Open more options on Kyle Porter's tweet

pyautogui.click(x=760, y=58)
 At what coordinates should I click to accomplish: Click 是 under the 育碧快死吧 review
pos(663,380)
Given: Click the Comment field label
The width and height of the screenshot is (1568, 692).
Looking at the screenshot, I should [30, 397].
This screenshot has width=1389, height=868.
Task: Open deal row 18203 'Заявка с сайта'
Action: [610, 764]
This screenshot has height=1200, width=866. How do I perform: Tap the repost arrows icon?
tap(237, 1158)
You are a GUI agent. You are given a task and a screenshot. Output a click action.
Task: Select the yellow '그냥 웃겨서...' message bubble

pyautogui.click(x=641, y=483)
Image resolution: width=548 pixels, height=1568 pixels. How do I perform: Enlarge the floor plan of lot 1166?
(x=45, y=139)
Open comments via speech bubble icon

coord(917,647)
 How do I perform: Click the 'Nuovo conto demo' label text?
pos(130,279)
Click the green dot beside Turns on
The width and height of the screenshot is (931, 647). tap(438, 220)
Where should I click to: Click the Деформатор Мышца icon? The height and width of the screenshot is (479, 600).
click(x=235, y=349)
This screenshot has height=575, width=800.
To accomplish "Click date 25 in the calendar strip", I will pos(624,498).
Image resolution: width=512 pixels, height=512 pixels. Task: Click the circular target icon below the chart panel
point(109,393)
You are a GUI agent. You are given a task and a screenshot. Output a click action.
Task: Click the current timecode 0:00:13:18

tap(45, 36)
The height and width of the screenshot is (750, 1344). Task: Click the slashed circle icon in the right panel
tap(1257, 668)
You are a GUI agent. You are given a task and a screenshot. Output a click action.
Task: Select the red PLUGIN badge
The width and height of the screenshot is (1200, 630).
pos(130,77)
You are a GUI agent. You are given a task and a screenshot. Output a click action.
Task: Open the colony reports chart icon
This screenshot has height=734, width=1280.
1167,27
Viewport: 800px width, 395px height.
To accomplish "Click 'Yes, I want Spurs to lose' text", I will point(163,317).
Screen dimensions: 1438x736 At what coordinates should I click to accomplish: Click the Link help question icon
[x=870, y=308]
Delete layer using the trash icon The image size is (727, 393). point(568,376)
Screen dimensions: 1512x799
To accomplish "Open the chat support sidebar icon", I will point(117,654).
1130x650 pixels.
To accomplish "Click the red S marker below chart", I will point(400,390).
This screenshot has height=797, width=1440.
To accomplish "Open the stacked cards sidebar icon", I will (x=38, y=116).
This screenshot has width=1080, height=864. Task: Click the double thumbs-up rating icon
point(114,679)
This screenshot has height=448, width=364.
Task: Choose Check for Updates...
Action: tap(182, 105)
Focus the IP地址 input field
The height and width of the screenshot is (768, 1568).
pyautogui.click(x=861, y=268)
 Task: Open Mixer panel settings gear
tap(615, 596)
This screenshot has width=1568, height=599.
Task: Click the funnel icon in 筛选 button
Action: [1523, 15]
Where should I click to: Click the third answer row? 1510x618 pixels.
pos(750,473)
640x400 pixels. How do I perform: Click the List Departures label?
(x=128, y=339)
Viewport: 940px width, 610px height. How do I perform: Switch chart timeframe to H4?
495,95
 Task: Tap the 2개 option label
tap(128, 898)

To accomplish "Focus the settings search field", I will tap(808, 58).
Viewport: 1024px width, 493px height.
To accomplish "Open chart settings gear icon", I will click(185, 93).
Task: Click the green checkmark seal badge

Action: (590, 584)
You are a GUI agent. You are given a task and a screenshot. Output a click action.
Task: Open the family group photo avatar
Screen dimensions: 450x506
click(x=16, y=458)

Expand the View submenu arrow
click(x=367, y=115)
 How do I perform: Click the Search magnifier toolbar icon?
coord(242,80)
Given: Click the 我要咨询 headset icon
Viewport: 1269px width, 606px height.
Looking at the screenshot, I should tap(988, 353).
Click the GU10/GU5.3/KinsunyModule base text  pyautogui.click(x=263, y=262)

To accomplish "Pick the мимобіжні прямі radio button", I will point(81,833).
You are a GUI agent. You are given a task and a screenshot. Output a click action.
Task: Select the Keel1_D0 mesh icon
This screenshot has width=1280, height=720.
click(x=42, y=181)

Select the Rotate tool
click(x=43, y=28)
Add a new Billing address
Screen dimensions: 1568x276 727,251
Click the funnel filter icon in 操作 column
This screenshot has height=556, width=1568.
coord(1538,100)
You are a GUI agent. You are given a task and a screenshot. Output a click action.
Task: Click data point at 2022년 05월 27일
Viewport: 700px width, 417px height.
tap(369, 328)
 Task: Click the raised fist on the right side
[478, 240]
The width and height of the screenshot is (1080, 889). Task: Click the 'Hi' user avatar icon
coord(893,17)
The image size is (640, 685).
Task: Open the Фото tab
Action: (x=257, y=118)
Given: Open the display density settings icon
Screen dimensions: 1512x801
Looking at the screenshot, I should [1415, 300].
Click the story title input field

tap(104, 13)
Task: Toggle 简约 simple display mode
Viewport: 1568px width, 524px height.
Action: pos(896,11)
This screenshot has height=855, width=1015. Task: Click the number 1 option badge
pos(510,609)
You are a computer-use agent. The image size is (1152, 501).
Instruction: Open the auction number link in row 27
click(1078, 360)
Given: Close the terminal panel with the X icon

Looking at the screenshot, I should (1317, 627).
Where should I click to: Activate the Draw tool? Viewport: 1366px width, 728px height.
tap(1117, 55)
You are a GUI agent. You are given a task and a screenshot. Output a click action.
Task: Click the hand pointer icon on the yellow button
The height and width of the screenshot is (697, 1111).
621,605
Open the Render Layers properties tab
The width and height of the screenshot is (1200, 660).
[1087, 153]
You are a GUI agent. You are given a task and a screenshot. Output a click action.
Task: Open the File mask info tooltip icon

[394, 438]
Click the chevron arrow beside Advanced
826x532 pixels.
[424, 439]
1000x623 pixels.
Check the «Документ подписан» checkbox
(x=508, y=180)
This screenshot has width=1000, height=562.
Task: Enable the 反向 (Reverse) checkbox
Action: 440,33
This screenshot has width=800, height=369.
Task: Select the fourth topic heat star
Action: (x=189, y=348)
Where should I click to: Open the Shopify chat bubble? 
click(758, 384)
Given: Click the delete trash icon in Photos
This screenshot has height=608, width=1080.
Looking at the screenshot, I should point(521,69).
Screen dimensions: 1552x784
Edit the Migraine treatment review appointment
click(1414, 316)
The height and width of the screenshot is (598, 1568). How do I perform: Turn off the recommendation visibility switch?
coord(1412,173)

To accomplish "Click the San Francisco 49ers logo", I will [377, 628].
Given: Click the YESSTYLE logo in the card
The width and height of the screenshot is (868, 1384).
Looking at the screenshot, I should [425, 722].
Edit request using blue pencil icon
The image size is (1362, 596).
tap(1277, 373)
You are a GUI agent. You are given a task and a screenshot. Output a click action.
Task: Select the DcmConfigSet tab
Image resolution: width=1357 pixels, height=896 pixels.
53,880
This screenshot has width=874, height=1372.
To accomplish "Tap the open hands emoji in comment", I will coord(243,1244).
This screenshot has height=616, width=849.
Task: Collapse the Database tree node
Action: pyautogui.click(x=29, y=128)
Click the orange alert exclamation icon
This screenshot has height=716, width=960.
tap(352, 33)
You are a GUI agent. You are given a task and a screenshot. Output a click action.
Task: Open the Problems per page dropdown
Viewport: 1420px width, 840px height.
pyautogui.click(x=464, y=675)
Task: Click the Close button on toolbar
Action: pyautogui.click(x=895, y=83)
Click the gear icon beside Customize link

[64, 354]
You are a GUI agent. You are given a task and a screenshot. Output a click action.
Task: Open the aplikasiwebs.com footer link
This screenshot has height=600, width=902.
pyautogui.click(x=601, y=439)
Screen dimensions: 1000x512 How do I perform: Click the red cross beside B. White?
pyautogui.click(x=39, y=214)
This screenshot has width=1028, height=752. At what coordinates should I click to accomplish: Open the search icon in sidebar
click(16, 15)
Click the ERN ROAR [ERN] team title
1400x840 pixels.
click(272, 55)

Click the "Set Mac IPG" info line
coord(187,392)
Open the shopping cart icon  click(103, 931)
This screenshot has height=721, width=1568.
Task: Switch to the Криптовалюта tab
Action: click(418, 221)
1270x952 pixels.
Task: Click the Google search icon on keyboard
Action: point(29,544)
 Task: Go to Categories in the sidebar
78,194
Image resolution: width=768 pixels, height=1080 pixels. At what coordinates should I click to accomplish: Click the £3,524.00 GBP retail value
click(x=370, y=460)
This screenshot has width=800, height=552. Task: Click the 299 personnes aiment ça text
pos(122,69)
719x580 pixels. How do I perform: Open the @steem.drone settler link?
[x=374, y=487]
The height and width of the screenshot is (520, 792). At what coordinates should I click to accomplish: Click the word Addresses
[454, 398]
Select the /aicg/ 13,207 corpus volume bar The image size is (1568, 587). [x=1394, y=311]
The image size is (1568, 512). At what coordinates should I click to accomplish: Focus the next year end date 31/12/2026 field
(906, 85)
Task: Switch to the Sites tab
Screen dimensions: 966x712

What is being asked:
Start at the line containing "Task: Go to Categories in the sidebar" and transcribe through the end of the entries. Please keep both ends and add nothing.

Response to the exercise:
 Task: Go to Categories in the sidebar
78,194
Image resolution: width=768 pixels, height=1080 pixels. At what coordinates should I click to accomplish: Click the £3,524.00 GBP retail value
click(x=370, y=460)
This screenshot has width=800, height=552. Task: Click the 299 personnes aiment ça text
pos(122,69)
719x580 pixels. How do I perform: Open the @steem.drone settler link?
[x=374, y=487]
The height and width of the screenshot is (520, 792). At what coordinates should I click to accomplish: Click the word Addresses
[454, 398]
Select the /aicg/ 13,207 corpus volume bar The image size is (1568, 587). [x=1394, y=311]
The image size is (1568, 512). At what coordinates should I click to accomplish: Focus the next year end date 31/12/2026 field
(906, 85)
Task: Switch to the Sites tab
Screen dimensions: 966x712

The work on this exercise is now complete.